* WORK ORDER: Instruction for the data below: set down exactly the lines from the line with "Task: Click the library" to the line with "Given: Click Air", inclusive, and no others.

* MATERIAL FOR THIS EXERCISE:

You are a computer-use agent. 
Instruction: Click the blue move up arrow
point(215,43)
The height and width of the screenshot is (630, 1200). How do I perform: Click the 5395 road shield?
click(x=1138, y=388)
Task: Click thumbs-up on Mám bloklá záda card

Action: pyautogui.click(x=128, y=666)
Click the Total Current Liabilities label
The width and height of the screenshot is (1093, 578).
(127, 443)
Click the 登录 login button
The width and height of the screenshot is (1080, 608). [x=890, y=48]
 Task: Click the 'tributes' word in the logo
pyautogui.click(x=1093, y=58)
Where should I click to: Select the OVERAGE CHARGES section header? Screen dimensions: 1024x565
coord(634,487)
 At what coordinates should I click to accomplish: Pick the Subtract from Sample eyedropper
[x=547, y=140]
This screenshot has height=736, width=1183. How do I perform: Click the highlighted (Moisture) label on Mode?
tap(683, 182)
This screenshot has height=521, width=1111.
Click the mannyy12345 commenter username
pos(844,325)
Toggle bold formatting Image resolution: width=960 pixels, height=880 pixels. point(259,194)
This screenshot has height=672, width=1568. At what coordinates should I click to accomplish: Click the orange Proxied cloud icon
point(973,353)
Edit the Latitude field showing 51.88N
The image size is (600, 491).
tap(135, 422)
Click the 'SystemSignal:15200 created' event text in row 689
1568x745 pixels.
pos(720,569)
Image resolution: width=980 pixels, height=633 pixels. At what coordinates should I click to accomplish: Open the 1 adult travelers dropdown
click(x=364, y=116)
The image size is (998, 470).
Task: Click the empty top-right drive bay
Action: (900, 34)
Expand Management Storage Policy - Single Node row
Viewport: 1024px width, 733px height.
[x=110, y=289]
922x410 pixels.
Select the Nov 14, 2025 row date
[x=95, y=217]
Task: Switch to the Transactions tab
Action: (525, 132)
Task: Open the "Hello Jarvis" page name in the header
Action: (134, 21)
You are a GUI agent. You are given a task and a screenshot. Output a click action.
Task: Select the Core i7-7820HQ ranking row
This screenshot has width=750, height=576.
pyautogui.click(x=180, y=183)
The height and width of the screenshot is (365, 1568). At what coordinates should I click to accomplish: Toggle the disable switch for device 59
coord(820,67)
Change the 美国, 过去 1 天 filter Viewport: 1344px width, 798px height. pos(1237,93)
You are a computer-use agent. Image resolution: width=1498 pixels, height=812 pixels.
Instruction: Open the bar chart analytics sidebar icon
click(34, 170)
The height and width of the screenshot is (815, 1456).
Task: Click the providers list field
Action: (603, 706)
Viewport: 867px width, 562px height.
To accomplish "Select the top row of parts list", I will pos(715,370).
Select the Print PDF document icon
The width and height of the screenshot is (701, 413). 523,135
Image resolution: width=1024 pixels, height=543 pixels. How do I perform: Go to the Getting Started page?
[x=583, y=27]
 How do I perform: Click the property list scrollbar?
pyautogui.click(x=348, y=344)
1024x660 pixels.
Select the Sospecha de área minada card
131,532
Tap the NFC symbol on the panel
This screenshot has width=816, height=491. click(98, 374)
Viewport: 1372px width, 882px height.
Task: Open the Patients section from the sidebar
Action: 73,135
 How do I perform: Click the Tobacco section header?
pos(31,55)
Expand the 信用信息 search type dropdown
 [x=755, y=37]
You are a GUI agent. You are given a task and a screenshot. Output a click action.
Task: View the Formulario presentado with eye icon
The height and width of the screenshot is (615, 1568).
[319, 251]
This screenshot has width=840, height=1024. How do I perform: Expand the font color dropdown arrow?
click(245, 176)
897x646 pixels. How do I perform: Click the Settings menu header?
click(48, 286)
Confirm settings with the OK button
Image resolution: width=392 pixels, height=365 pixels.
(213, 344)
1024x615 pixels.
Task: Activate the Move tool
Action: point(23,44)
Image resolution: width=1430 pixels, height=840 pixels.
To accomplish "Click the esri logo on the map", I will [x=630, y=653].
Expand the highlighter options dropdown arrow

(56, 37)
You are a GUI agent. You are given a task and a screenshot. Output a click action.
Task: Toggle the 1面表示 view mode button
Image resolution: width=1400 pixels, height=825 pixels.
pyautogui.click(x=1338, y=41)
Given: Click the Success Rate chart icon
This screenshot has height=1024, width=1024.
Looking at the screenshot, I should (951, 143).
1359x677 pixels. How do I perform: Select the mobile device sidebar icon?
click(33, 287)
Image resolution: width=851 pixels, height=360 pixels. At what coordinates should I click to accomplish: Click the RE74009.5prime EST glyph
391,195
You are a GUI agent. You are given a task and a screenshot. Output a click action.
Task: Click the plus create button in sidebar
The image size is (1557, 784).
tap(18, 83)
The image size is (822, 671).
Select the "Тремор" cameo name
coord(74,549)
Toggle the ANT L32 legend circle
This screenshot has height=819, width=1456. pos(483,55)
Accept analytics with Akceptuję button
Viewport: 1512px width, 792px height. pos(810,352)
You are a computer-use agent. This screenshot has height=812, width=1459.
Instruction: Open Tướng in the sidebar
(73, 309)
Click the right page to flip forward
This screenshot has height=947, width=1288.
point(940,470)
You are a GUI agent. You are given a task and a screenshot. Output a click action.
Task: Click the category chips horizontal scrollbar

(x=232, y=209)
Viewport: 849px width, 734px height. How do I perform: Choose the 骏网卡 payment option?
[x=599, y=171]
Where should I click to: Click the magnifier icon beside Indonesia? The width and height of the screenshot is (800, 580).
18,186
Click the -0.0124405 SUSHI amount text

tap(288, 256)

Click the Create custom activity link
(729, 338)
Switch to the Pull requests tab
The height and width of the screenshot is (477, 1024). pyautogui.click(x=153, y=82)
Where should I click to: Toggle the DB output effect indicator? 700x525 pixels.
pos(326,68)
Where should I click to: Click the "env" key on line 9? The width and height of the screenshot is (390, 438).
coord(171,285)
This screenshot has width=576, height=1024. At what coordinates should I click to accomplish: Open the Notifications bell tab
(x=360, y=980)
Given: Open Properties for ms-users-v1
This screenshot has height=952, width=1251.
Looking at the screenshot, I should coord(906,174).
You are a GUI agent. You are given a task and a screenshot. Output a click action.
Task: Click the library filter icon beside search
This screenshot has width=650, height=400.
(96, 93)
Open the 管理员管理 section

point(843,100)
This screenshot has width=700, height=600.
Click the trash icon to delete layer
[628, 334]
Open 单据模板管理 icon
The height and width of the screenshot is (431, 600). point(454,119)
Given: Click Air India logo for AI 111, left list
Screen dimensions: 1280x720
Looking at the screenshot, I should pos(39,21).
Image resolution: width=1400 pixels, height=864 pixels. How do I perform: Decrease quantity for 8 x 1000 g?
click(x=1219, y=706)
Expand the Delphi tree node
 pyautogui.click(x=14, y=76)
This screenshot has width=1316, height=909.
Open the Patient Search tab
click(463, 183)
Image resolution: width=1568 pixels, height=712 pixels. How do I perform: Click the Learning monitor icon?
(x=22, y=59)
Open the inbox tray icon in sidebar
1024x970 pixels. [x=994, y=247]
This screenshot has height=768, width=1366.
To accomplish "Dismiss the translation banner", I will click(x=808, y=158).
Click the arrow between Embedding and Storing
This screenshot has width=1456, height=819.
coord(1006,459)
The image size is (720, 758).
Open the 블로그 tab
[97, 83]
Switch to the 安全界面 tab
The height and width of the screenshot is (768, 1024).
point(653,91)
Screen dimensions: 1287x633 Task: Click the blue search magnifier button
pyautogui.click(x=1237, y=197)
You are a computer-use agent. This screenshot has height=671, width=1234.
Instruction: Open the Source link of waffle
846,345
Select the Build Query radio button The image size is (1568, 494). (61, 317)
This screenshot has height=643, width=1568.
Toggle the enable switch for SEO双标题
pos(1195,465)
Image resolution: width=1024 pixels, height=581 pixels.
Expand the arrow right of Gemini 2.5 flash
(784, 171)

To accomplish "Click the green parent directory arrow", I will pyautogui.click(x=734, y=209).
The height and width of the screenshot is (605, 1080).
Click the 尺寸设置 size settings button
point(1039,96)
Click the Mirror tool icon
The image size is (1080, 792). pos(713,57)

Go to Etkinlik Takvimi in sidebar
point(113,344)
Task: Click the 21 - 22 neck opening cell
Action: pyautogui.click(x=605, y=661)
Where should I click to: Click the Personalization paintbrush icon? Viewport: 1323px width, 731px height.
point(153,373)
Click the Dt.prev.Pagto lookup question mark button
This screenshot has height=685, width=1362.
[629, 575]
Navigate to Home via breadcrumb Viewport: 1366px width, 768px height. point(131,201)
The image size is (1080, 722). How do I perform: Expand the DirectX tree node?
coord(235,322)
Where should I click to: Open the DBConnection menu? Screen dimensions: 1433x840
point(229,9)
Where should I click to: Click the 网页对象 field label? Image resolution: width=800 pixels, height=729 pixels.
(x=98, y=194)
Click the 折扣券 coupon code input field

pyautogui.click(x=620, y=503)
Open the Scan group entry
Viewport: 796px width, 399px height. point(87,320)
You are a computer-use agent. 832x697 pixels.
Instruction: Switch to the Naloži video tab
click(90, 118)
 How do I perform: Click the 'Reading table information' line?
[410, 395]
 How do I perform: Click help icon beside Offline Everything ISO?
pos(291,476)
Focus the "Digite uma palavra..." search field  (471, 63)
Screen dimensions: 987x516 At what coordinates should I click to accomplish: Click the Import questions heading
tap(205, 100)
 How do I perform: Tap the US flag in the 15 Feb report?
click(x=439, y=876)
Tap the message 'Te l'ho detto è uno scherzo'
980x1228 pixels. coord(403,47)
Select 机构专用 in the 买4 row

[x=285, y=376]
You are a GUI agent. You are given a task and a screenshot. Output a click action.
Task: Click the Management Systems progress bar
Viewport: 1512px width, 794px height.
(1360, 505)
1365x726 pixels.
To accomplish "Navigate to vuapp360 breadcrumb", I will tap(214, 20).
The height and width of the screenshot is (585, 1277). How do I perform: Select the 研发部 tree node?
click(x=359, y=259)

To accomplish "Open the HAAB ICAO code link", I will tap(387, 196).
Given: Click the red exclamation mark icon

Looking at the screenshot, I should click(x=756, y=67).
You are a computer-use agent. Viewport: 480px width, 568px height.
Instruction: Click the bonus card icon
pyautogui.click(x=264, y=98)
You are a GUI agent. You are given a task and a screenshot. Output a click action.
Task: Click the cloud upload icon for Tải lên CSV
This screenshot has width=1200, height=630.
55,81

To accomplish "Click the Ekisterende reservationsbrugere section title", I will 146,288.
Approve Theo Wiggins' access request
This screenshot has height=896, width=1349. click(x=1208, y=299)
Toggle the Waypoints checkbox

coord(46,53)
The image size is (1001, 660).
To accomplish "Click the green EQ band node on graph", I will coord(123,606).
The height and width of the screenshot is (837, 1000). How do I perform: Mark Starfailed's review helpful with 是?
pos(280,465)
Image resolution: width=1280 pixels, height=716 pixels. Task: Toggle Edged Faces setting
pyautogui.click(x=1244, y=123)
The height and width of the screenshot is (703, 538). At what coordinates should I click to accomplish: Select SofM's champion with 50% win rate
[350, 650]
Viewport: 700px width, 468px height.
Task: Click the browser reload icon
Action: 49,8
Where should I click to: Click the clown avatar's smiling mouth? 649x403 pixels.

* EXERCISE SOLUTION:
Task: Click the library filter icon beside search
This screenshot has width=650, height=400.
(96, 93)
Open the 管理员管理 section

point(843,100)
This screenshot has width=700, height=600.
Click the trash icon to delete layer
[628, 334]
Open 单据模板管理 icon
The height and width of the screenshot is (431, 600). point(454,119)
Given: Click Air India logo for AI 111, left list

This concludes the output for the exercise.